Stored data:
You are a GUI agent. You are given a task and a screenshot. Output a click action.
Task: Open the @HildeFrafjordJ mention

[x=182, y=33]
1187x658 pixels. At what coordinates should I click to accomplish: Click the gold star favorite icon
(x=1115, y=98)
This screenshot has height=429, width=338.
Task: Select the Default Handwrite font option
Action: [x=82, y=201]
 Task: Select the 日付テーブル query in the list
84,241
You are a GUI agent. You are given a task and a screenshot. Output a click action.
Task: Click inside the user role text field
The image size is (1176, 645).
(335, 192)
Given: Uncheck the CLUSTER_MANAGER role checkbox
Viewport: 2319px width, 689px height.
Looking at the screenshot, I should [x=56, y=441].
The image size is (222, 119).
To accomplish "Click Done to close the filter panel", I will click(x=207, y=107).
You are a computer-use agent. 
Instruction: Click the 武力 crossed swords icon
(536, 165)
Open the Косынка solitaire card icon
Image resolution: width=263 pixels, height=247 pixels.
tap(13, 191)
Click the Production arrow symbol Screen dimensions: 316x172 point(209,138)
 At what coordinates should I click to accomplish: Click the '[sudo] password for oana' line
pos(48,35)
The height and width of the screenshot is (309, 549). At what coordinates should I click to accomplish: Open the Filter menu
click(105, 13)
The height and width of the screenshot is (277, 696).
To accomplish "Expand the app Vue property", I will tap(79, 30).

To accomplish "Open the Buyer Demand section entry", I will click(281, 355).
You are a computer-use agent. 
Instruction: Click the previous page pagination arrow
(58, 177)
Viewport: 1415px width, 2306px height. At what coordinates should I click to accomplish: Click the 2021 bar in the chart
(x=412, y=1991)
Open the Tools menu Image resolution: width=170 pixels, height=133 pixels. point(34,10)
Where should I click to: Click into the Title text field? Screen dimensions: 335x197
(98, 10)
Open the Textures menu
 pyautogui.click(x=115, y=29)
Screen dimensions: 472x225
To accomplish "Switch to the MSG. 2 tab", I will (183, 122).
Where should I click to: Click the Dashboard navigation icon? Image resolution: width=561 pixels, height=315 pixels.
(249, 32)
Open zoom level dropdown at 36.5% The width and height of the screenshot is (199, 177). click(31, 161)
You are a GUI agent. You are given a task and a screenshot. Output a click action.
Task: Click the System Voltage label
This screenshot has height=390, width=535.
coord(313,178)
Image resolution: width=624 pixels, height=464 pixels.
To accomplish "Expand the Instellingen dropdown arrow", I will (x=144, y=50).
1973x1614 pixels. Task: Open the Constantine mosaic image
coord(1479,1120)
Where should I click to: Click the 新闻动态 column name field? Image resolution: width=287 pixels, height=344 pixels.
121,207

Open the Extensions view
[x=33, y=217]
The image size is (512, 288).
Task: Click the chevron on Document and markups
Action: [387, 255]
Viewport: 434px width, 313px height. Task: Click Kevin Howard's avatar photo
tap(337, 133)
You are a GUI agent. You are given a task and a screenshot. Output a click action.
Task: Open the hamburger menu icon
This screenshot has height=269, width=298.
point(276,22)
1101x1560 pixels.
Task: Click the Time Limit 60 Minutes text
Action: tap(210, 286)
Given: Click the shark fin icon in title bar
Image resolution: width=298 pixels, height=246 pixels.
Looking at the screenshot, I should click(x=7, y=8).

Task objective: The answer must be a single number: the count of lines above that contain "Expand".

Expected output: 2